Thanks to multi-application smart card innovation, banks face a growing threat from telecom companies in electronic payments, according to a recent study from Killen & Associates. But critics argue that hundreds of years of pay-ment experience give banks a sizable competitive advantage, despite their "techno-lag."

The study suggests telcos can extend stored value phone cards to include other kinds of payments transactions and grab a bigger chunk of payments business, particularly automatic debit, or passive payments and purchases of under $10. Says Michael Killen, president of the Palo Alto- based research company. "If (telcos) bring out more functions on the card, they make money off the float and on the transaction." A telco may, for example, decide to team up with regional transportation companies and provide the card for bus, train and taxi fare. "They don't need to team up with any bank. Every bank that issues cards should be saying to themselves, 'the telcos are coming.'"

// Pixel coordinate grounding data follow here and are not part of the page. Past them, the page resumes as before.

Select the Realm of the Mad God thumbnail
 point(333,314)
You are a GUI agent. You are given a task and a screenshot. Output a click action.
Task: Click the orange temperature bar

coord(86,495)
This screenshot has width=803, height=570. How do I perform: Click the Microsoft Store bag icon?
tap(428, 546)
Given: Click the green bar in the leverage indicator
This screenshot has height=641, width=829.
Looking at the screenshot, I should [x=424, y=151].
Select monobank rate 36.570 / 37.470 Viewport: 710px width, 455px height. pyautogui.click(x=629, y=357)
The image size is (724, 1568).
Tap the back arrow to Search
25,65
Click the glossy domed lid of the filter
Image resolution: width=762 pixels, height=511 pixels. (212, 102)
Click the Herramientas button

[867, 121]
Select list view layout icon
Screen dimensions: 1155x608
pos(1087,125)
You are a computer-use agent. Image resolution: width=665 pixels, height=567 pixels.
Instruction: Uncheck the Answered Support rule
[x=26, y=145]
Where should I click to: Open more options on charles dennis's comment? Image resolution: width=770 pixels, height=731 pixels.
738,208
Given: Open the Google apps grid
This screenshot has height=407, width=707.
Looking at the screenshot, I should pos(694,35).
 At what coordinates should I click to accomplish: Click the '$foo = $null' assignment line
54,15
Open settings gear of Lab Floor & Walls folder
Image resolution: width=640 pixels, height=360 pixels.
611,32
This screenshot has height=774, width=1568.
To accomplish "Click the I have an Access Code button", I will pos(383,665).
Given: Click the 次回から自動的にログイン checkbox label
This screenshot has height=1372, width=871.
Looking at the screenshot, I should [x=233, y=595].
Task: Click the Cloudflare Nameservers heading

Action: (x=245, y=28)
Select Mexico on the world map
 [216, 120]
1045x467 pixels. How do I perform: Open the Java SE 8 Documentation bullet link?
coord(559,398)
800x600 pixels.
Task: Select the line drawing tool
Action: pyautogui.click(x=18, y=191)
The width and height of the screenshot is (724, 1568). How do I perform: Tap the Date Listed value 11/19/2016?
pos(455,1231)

Those who disagree, like Octavio Marenzi, research director at Meridien Research, say that the move from stored value phone cards, a "closed payment" scheme, to multi-player payment applications is quite a leap. While telcos provide card issuers value- added network services-and rent out the pipeline through which payments are routed-they don't control the back end, the most significant and profitable side of the payments process. "They're actually at a big disadvantage," he says. It's far simpler to add an application for Web payments onto a traditional architecture than to build a new payments architecture, says Marenzi.

If banks have left open a window of opportunity for nonbank players, it's in electronic bill payment and presentment. And that's precisely where companies like Princeton TeleCom are hoping to cash in. The company offers integrated payment services in a biller-centric model that allows billers to choose where to place customers' statements, says CEO Donald Licciardello.

To protect their position in electronic payments, says Marenzi, banks have to make it much easier to do interbank electronic payment and be more aggressive about eliminating checks. "The whole electronic bill presentment space is brand new, so there is a lot of opportunity, but I still can't really say that telecom companies are better positioned than somebody like Microsoft, FDC or an Equifax or EDS."